Requirement - Output exactly, please, the lines of the records below from the one containing "Şifremi unuttum (115, 666)" through the final line.

Input material -
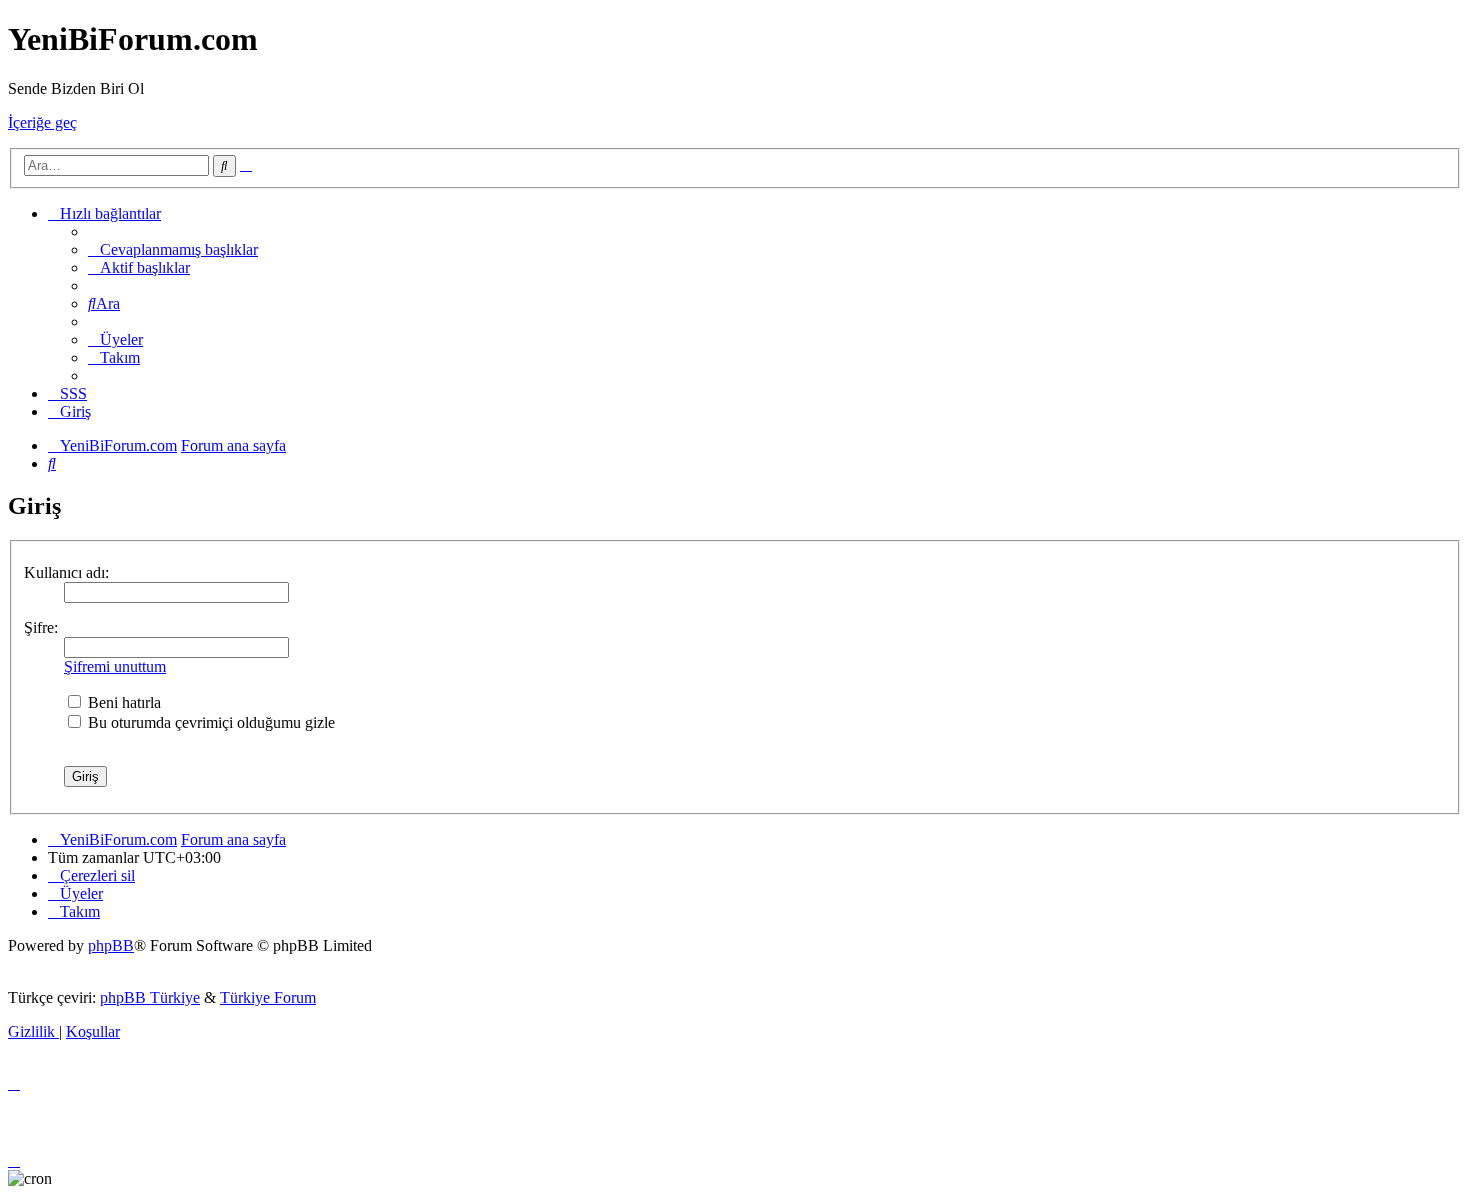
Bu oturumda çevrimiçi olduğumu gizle (209, 722)
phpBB (111, 945)
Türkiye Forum (268, 997)
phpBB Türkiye (150, 997)
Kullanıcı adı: (66, 572)
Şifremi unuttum (115, 666)
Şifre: (41, 627)
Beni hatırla (122, 702)
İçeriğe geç (42, 122)
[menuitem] (173, 249)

Task output -
Şifremi unuttum (115, 666)
Şifre: (41, 627)
Beni hatırla (122, 702)
İçeriğe geç (42, 122)
[menuitem] (173, 249)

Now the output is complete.